Güven Kıraç: Kültür başkentiyim deyip
kültür varlıklarını yıkıyorlar
Kısa bir konuşma yapan oyuncu Güven Kıraç; “Hem bir yandan kültür başkentiyiz diye bayraklar açacaklar, cafcaflı sözler edecekler hem de kültür varlığını korumayıp yıkacaklar. Bunu hangi zihniyet açıklar? Ormanları yıktılar önce şimdi sıra şehirlere geldi. Biz sinema emekçileri olarak bu zihniyetin yaratacağı hiçbir yıkıma izin vermeyeceğiz” diye konuştu.

Plastik Laleler sahiplerini buldu!
Grup Gevende’nin müzik dinletisinin ardından, İstanbul Kültür Sanat Varyetesi’nin İstanbul Film Festivali’ne gönderme yaparak hazırladığı ‘plastik lale ödülleri’ni kazanan isimler ilan edildi.

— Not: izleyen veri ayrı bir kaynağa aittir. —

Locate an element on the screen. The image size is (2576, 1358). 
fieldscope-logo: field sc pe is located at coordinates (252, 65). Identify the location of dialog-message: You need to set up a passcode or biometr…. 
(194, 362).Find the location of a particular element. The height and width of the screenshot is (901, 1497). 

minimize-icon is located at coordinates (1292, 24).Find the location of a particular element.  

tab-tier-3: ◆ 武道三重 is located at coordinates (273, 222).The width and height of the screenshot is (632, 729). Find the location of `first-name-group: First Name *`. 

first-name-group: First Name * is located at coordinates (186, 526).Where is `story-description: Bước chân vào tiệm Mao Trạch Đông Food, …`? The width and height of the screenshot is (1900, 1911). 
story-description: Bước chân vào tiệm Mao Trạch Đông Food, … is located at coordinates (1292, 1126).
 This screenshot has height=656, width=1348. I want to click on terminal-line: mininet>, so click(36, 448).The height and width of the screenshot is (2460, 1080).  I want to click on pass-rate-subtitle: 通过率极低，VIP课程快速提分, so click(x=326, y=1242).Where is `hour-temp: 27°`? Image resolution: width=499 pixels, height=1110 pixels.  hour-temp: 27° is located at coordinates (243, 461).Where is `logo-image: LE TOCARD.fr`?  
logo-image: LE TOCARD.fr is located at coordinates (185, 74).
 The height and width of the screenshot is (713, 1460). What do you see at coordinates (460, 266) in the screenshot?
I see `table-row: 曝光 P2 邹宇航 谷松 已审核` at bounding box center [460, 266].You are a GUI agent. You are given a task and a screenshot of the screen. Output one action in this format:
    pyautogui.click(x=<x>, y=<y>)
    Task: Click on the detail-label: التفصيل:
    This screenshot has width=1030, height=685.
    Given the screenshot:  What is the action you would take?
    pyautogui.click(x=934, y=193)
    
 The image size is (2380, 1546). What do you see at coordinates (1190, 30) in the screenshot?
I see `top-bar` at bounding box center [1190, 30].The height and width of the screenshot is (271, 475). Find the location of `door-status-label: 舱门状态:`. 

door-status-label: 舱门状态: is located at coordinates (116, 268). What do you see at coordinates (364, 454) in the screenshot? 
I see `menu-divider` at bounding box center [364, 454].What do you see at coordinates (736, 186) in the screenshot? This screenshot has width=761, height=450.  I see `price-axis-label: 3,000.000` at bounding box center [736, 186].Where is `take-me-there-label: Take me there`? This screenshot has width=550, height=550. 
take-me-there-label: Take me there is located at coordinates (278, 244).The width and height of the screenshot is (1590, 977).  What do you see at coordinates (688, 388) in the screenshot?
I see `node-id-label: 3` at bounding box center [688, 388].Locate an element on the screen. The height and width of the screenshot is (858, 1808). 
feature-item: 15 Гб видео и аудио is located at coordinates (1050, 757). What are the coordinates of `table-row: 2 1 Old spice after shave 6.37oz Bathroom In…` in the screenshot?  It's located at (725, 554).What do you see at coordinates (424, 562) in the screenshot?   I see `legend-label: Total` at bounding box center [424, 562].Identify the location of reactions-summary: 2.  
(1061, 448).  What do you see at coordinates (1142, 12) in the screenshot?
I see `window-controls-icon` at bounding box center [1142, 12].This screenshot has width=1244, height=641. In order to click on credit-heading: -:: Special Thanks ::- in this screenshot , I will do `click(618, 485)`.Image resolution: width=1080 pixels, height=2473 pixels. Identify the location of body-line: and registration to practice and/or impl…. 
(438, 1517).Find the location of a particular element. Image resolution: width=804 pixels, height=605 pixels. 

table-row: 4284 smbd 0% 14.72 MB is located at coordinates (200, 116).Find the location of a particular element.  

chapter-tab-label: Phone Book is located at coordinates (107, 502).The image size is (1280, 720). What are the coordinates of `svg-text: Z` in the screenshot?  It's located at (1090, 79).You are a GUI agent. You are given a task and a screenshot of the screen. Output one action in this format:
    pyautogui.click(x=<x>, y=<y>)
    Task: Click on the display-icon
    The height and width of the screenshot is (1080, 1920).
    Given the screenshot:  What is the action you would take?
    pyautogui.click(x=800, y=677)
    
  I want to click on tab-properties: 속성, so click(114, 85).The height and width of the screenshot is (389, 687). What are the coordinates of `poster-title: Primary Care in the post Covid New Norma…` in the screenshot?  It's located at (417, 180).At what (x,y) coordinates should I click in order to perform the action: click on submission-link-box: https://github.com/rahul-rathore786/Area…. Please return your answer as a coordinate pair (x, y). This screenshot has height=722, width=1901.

Ödüller ve kazanlar şu şekilde sıralandı:

En iyi dekor stili: Ödül, Emek Sineması’nı yıkıp rantsal dönüşüm planı yapan Mimar Fatih Kesgün’e.

En iyi proje: İstanbul 2010 Projesi’ne
(Büyük şirketlerin kültürel zorunluluk adıyla yağmalattıkları kentimize uygun görülen proje)

En iyi Belediye Başkanı: Her parke taşı hayatla ölümdür şiarıyla yola çıkıp Beyoğlu’nda taş taş üstünde bırakmayı görev edinmiş olan, Beyoğlu belediye başkanı Ahmet Misbah Demircan’a.

En iyi zart ödülü: Kendi kirli koltuğu için Emek Sineması’nı yargıya taşımadan 4. kata taşımaya heveslenen Kültür Bakanı Ertuğrul Günay’a.

En iyi çevir kazı yanmasın ödülü: Emek Sineması’nın yıkımının karşısında canını dişine takıp Emek’i satalım mücadelesinde önderliğe soyunan İstanbul Kültür Sanat Vakfı’na verildi.

Ödül töreninin ardından, Emek Sineması önünde İstanbul Kültür Sanat Varyetesi tarafından hazırlanan, Emek Sineması’nı anlatan film ve “Hababam Sınıfı” gösterildi. Emek Sinemasını Yıktırmayalım Platformu, her hafta Emek Sineması önünde eylemlerine devam edecek.